John D. Rockefeller IV -- universally known as Jay -- was born in New York City in 1937. His father, John D. Rockefeller III, was a well-known philanthropist. Uncles Winthrop (Arkansas) and Nelson (New York) were Republican governors. Another uncle, David Rockefeller, ran Chase Manhattan Bank.

Jay Rockefeller took a different path.

At 27 he moved to the mining community of Emmons in 1964 to participate in the anti-poverty Volunteers in Service to America program. Two years later, he broke from his family's Republican tradition and was elected to the state House of Delegates as a Democrat.

"Because of his good fortune, he could have chosen a very different life," said former President Bill Clinton, who has known Rockefeller since the pair were governors. "Instead of self-indulgence, he chose service to people and places too often left out and left behind.

"West Virginia and America are better off, because as a young man Jay Rockefeller chose a life of service."

A turning point came after Rockefeller's only political defeat in the 1972 governor's race to Republican Arch Moore, whose daughter, Republican Shelley Moore Capito, was elected in November to take Rockefeller's Senate seat.

After the defeat, Rockefeller remained in West Virginia, a decision he called the most important of his career.

He became the first without a theological degree to become president of West Virginia Wesleyan College in 1973. His popularity there translated to a landslide win over Republican Cecil Underwood in the 1976 governor's race.

After first winning election in 1984, Rockefeller served 30 years in the U.S. Senate.

"In a sense, he proved the critics wrong by not leaving," said Robert Rupp, a longtime political science professor at West Virginia Wesleyan. "His longevity in the Senate and his service as governor proves his acceptance."

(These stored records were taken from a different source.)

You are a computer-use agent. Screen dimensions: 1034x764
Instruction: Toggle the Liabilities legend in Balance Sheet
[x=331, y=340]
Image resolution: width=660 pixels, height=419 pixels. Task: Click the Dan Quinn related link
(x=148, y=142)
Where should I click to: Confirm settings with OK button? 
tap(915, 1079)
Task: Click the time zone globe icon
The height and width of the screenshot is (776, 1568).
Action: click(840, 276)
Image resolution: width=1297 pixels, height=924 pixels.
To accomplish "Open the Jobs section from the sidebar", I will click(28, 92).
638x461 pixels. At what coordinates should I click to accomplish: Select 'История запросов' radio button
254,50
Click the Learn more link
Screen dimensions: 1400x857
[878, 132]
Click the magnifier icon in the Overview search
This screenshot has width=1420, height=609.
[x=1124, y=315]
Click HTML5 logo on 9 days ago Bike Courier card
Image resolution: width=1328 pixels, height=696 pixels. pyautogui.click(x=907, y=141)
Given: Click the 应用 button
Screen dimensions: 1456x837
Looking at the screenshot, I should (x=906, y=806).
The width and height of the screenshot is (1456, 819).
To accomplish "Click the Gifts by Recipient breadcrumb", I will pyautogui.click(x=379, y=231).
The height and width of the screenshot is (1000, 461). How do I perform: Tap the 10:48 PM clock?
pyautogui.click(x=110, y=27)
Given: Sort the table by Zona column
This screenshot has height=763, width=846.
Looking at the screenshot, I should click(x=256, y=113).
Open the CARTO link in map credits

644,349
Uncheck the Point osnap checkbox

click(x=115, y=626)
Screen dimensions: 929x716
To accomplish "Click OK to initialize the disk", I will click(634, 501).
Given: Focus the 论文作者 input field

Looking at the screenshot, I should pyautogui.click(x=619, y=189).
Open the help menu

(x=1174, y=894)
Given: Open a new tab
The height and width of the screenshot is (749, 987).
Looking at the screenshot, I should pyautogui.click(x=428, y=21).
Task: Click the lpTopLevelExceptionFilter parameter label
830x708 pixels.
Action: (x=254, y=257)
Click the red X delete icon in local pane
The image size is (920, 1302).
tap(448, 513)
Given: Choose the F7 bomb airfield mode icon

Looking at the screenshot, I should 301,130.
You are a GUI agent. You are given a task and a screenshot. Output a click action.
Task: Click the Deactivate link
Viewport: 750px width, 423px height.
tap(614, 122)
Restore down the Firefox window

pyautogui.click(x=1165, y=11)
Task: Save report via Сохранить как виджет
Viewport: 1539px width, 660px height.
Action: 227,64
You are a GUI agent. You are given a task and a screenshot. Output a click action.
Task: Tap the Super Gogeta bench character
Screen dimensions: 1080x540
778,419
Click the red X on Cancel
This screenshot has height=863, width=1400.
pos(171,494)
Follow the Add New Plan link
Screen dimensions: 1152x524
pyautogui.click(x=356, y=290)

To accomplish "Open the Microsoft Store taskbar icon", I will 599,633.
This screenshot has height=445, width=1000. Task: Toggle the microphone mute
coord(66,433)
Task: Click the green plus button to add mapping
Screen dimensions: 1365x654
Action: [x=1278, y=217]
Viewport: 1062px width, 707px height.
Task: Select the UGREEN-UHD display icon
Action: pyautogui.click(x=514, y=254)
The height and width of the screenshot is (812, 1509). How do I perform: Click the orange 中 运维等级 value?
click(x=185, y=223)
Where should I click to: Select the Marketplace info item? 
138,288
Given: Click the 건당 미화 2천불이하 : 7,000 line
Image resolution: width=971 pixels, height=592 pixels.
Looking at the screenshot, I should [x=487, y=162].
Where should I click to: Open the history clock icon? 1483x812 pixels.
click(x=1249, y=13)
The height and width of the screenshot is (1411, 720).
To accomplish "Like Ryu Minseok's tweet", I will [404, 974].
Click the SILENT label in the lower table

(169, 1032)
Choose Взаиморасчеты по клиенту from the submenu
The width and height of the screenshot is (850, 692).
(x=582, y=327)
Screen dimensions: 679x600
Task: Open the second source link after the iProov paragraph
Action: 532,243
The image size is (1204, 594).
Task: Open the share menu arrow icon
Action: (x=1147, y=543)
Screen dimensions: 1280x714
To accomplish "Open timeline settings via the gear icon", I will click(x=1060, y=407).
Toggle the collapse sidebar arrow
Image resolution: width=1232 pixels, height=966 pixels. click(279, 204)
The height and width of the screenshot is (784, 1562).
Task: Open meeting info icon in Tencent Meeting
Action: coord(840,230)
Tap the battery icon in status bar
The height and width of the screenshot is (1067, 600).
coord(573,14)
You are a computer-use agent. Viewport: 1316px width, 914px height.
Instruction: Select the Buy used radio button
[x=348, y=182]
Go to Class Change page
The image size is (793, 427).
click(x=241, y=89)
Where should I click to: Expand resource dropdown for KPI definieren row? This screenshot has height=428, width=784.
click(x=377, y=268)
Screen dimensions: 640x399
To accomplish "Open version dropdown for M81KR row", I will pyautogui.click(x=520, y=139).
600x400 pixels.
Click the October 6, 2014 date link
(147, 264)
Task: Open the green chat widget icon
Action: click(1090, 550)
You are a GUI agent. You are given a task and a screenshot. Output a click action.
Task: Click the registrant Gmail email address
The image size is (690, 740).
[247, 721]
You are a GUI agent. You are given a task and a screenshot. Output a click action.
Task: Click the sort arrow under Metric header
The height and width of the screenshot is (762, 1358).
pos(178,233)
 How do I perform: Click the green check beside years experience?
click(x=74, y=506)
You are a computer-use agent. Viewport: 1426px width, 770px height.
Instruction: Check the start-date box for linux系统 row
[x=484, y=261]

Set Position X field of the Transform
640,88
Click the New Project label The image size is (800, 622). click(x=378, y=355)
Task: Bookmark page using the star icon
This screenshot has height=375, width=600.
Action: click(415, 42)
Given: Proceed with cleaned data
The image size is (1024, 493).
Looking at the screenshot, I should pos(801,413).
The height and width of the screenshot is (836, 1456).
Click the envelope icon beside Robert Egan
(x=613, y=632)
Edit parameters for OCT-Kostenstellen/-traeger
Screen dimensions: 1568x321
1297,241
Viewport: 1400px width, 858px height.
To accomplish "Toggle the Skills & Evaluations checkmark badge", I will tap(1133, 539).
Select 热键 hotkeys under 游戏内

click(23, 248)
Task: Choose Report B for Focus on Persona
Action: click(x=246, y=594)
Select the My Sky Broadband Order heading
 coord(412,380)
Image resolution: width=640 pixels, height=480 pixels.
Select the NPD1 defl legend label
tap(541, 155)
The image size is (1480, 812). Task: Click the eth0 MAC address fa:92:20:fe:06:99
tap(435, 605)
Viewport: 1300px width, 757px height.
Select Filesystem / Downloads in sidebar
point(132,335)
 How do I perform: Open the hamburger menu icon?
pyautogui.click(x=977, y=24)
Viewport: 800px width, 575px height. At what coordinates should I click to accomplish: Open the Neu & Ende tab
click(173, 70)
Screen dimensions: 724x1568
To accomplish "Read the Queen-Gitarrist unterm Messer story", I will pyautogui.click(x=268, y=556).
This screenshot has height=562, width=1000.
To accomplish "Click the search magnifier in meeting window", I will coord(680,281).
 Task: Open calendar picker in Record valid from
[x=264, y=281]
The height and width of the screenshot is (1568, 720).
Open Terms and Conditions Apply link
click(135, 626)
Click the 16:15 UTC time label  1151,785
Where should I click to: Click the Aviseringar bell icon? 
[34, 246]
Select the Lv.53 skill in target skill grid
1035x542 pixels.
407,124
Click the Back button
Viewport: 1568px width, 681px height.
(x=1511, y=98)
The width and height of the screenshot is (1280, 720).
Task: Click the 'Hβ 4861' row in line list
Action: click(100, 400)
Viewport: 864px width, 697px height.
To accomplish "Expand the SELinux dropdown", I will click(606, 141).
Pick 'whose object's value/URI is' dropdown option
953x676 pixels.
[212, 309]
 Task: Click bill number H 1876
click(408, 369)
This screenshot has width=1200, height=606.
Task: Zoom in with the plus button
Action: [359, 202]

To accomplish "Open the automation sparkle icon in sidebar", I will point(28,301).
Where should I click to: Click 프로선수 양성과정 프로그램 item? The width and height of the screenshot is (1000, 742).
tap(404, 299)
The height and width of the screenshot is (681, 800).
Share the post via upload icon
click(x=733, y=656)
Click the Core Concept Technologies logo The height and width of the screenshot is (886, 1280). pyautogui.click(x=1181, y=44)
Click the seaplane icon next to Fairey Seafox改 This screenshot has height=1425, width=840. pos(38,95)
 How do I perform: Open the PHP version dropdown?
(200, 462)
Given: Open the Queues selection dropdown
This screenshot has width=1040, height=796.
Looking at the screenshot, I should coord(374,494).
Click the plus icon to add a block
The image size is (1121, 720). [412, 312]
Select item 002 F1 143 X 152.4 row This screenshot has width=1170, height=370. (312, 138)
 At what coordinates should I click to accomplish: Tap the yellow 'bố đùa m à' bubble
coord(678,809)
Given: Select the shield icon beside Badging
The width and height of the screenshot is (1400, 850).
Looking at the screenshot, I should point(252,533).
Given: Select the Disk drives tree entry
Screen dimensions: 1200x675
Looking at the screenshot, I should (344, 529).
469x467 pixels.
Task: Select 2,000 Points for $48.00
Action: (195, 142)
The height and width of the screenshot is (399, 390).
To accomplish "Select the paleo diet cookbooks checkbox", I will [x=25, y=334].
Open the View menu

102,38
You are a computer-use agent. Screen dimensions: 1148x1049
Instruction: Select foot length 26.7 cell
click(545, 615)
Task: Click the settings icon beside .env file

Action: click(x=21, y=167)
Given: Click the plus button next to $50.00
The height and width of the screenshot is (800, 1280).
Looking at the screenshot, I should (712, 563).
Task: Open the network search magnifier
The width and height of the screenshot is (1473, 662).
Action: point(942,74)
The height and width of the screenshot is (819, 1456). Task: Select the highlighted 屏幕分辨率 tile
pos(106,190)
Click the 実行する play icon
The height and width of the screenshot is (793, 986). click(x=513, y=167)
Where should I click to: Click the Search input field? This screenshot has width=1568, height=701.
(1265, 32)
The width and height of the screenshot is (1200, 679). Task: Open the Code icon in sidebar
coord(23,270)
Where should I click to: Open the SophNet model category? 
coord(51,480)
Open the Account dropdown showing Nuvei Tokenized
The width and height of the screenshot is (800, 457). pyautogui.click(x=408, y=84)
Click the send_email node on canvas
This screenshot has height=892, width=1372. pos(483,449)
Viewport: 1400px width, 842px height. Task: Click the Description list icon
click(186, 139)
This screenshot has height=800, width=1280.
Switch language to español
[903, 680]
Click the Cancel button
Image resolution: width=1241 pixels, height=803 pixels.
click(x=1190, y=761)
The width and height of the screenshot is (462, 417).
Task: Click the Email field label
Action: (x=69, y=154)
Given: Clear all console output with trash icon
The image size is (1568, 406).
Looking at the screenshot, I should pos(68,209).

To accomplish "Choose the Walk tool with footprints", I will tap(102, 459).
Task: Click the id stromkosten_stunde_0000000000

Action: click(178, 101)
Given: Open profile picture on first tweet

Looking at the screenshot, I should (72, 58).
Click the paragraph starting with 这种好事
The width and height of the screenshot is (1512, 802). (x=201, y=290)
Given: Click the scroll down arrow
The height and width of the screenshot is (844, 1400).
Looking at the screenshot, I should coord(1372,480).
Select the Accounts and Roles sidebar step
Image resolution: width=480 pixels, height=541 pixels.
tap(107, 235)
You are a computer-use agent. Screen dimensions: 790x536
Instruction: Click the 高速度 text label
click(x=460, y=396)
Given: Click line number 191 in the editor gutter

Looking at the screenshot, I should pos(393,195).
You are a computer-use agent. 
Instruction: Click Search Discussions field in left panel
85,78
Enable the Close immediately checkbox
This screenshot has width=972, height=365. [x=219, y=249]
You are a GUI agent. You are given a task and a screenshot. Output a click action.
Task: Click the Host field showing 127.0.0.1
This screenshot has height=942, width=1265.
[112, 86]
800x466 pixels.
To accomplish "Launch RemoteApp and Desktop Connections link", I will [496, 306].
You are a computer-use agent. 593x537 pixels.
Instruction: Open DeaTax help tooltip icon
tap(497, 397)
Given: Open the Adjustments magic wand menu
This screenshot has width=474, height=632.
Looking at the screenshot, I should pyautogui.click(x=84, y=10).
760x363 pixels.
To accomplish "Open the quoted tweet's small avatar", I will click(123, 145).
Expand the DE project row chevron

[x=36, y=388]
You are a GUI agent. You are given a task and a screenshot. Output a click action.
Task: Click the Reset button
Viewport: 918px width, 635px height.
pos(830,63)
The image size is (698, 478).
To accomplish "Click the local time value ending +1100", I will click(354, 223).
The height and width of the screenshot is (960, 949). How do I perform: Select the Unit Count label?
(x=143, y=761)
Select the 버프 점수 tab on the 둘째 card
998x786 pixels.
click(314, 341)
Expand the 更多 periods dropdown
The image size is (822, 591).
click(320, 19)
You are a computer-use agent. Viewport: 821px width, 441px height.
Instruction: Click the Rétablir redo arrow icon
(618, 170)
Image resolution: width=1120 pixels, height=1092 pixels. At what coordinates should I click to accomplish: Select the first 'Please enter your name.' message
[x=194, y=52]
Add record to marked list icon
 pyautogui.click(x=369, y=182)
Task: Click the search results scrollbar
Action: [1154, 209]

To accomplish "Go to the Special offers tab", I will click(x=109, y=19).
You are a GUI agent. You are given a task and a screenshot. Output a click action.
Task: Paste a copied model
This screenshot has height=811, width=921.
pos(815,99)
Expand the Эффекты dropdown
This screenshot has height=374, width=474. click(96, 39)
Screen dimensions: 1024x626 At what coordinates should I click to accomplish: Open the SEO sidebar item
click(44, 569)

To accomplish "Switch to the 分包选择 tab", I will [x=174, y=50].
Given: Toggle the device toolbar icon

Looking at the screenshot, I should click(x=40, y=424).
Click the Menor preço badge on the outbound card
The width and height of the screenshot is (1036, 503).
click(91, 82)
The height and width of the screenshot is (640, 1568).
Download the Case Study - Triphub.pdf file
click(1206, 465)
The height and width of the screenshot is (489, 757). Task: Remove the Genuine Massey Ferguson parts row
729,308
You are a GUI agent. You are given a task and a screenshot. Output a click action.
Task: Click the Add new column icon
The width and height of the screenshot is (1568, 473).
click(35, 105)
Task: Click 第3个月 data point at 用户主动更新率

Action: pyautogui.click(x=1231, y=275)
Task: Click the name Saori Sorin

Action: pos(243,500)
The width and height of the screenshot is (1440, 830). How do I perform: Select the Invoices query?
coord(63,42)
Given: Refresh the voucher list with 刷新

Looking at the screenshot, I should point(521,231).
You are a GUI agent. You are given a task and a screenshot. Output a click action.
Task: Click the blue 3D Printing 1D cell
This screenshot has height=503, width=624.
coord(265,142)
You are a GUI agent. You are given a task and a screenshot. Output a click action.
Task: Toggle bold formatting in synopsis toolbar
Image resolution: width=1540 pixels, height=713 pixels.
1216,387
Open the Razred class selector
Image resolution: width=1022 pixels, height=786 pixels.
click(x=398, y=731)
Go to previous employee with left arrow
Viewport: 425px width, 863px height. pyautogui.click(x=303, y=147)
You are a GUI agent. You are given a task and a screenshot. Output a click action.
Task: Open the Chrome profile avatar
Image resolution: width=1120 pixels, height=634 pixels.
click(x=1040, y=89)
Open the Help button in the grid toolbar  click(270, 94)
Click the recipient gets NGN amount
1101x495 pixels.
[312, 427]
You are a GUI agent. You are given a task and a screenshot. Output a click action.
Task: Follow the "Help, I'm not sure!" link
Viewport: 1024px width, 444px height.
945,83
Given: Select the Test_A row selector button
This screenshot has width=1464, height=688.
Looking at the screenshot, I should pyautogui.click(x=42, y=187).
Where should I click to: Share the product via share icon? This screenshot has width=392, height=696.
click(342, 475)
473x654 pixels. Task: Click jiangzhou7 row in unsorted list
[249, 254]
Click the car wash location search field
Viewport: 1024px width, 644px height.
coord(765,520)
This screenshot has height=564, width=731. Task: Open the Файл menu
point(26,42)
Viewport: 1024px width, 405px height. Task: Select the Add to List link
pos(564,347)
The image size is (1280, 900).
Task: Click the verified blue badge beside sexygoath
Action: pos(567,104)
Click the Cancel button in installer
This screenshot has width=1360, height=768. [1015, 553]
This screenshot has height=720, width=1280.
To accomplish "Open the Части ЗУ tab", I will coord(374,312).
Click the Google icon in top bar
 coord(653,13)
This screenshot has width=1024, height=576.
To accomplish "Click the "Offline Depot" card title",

Rockefeller was the state's junior senator for 25 years, yet carved his own path of influence in Sen. Robert C. Byrd's immense shadow. Byrd died in 2010 as the longest-serving senator in U.S. history, winning an enduring reputation for steering billions of dollars over many decades to boost his impoverished state.

Rockefeller's influence was less showy. As chairman of the Senate Committee on Commerce, Science, and Transportation, he championed consumers' rights, upgrading broadband infrastructure and sponsoring a bill to block companies from tracking online activity of their customers.

Rockefeller also served as head of the committees on Intelligence and Veterans' Affairs.

College studies in Tokyo laid the groundwork for his efforts to bring business from Japan to West Virginia. He has known Toyota's founding family since the 1960s and was instrumental in helping the Japanese automaker pick a Buffalo cornfield for an engine parts plant in 1996. The plant now employs about 1,200 workers.

In 1997, Rockefeller authored legislation that created the Children's Health Insurance Program, which covers more than 40,000 children in West Virginia and 8 million nationwide in poor families with incomes too high to qualify for Medicaid.

Clinton, whose time as Arkansas governor coincided with Rockefeller's tenure as West Virginia governor, said in a statement through his foundation that Rockefeller was a "tremendous ally" during his administration.

Coal companies and their conservative allies accused Rockefeller of being out of touch for defending clean-air regulations and other policies they claimed imperiled tens of thousands of mining jobs. But he still easily won re-election to a fifth term in 2008, even though Barack Obama lost the state.